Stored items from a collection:
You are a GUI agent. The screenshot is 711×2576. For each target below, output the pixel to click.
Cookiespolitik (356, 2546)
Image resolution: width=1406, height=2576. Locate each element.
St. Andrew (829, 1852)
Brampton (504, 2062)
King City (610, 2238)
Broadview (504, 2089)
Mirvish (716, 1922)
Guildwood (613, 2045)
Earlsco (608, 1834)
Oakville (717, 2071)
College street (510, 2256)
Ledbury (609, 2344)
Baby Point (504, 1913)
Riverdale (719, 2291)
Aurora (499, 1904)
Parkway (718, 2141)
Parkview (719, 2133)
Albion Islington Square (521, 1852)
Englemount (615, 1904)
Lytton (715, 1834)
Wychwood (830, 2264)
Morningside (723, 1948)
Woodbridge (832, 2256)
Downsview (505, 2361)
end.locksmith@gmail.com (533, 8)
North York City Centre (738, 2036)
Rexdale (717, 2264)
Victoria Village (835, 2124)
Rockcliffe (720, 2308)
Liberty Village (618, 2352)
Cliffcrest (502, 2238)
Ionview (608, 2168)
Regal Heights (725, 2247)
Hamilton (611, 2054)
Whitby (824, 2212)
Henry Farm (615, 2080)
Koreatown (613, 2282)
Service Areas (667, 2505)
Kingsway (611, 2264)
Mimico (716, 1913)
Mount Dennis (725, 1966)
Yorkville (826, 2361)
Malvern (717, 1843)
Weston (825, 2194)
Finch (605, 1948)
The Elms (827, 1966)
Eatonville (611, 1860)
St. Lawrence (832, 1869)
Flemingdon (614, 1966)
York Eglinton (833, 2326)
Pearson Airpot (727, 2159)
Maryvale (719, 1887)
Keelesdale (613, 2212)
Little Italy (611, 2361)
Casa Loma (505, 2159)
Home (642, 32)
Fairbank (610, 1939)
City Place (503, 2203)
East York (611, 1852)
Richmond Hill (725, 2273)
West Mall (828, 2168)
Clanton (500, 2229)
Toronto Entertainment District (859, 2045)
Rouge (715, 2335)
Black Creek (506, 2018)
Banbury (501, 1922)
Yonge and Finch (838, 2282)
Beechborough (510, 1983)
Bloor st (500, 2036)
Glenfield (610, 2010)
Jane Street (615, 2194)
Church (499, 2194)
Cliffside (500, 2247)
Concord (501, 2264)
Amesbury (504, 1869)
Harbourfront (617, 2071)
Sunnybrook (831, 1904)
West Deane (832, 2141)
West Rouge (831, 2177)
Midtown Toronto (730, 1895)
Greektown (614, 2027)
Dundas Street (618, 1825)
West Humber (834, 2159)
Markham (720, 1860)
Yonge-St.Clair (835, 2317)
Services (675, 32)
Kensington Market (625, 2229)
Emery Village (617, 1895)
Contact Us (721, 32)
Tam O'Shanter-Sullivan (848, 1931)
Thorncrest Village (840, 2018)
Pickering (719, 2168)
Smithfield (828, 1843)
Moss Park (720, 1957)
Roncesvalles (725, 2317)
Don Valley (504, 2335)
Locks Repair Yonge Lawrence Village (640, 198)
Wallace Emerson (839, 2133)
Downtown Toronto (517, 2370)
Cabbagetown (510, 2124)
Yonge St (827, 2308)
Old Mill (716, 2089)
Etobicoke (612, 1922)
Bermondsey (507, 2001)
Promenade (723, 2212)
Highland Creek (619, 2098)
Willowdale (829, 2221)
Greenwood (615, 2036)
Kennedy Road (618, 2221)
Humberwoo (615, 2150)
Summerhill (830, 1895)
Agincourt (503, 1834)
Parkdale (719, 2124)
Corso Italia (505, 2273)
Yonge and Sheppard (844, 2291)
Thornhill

= Problem to work on =
Using the entries above, give back exactly the line containing "Markham (720, 1860)", the line containing "Kennedy Road (618, 2221)", and every line between them, and nothing else.

= Solution for this problem =
Markham (720, 1860)
Yonge-St.Clair (835, 2317)
Services (675, 32)
Kensington Market (625, 2229)
Emery Village (617, 1895)
Contact Us (721, 32)
Tam O'Shanter-Sullivan (848, 1931)
Thorncrest Village (840, 2018)
Pickering (719, 2168)
Smithfield (828, 1843)
Moss Park (720, 1957)
Roncesvalles (725, 2317)
Don Valley (504, 2335)
Locks Repair Yonge Lawrence Village (640, 198)
Wallace Emerson (839, 2133)
Downtown Toronto (517, 2370)
Cabbagetown (510, 2124)
Yonge St (827, 2308)
Old Mill (716, 2089)
Etobicoke (612, 1922)
Bermondsey (507, 2001)
Promenade (723, 2212)
Highland Creek (619, 2098)
Willowdale (829, 2221)
Greenwood (615, 2036)
Kennedy Road (618, 2221)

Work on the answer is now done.